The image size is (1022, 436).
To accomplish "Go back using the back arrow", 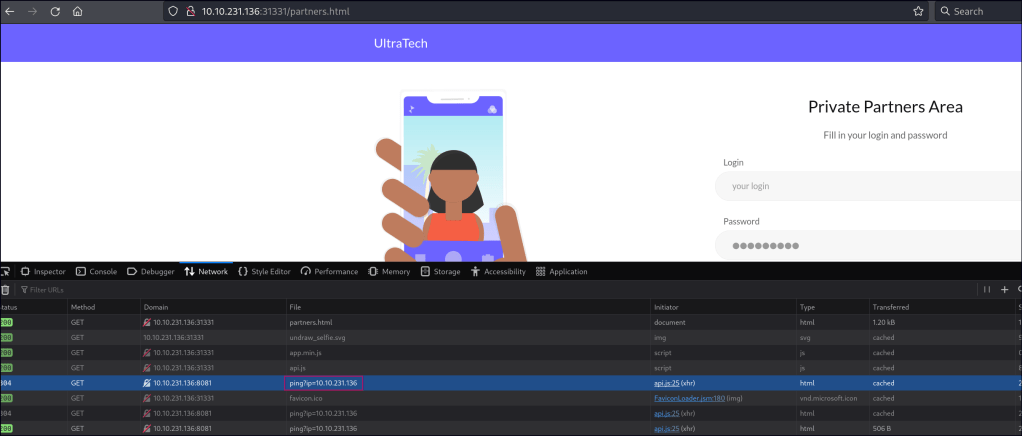I will tap(9, 11).
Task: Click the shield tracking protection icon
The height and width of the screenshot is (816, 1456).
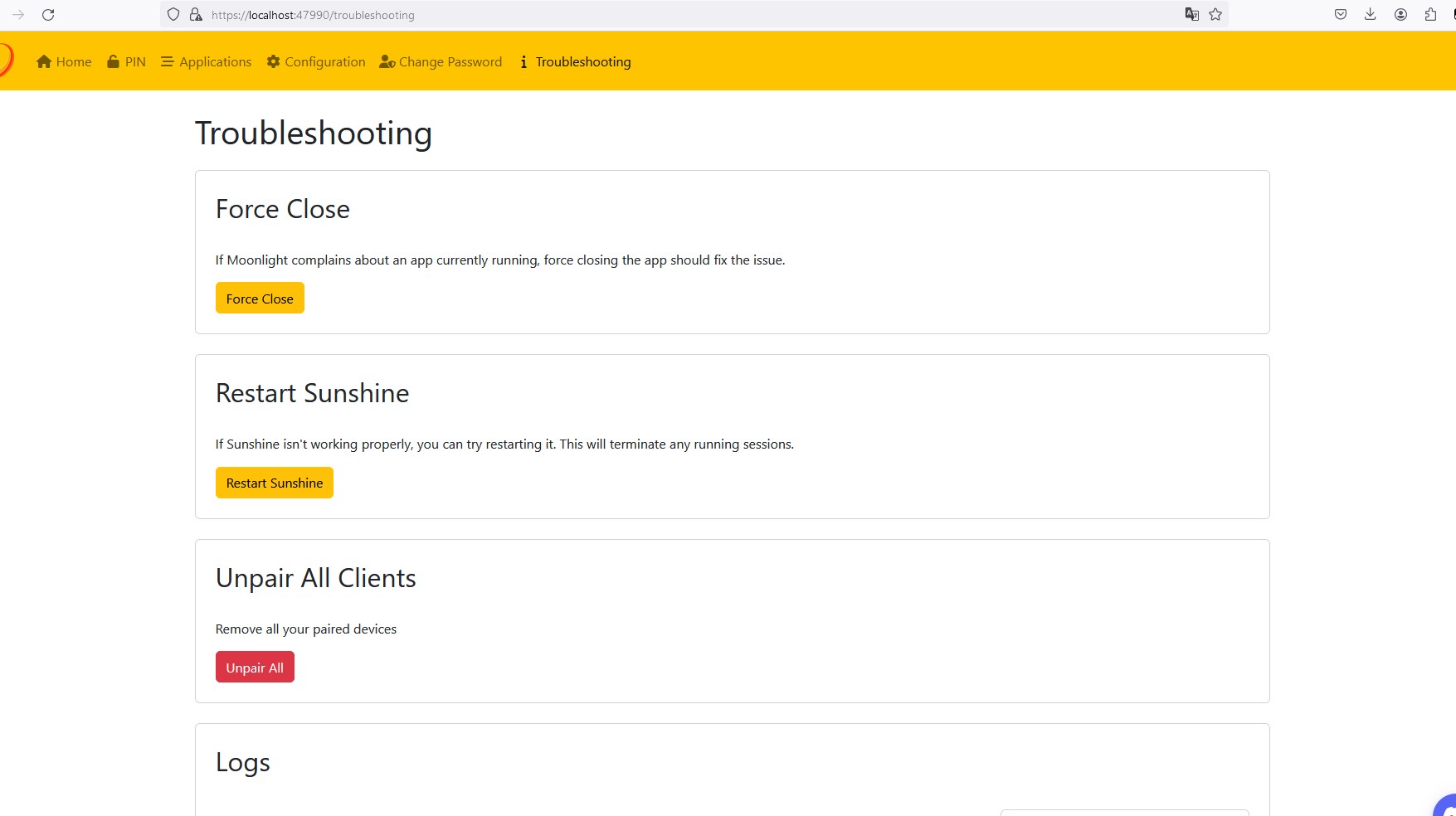Action: click(173, 15)
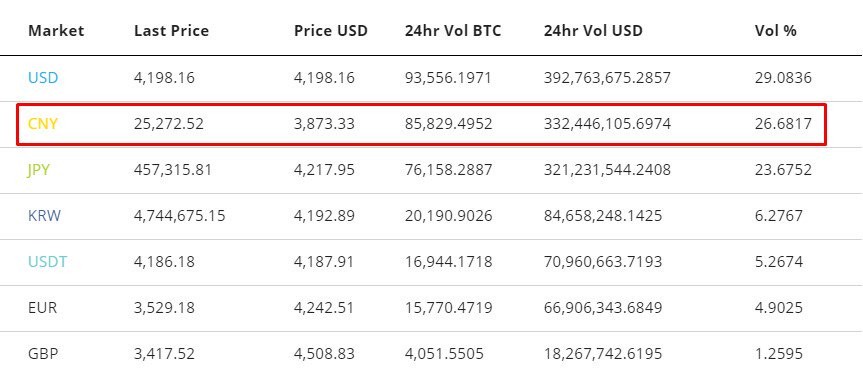Select the GBP market row label
Viewport: 863px width, 374px height.
(x=42, y=354)
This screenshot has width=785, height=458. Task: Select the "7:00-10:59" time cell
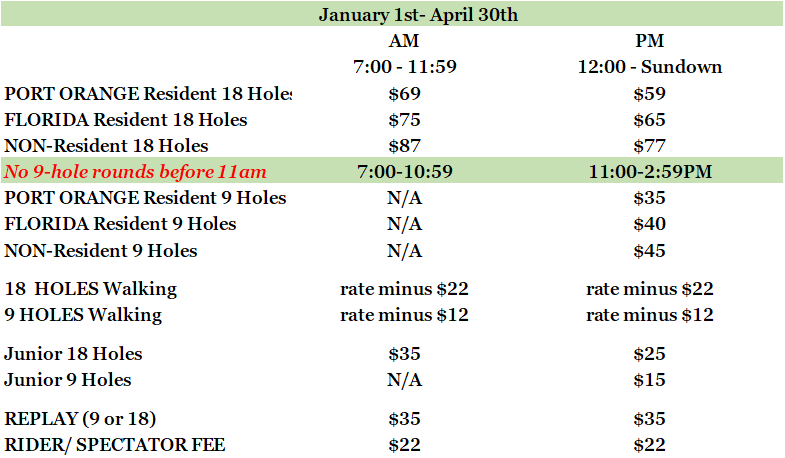click(404, 172)
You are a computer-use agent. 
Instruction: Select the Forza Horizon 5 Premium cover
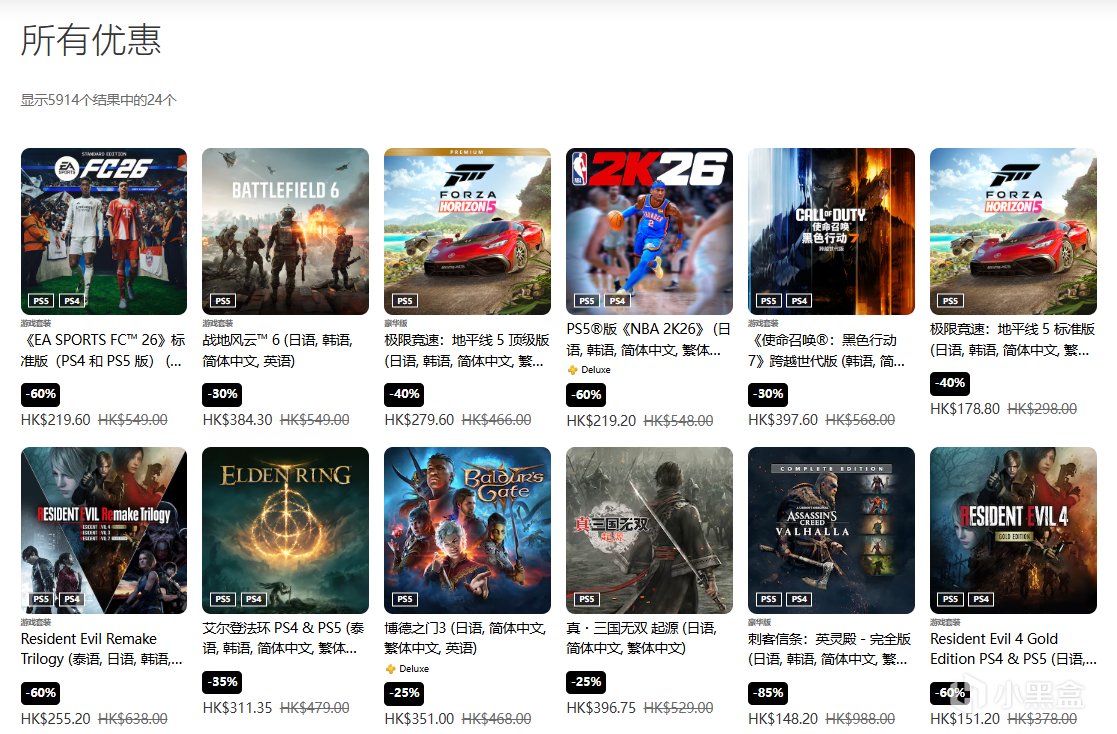467,231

* * * * *

Exercise directions
Transcribe the records verbatim, starting at the line that contains "Task: Click the" and ending at the final line of the records, and omit the pictures from your transcription.

Answer for this exercise
Task: Click the shield tracking protection icon
The height and width of the screenshot is (816, 1456).
Action: click(173, 15)
Select the GBP market row label
Viewport: 863px width, 374px height.
(x=42, y=354)
This screenshot has width=785, height=458. Task: Select the "7:00-10:59" time cell
click(404, 172)
You are a computer-use agent. 
Instruction: Select the Forza Horizon 5 Premium cover
467,231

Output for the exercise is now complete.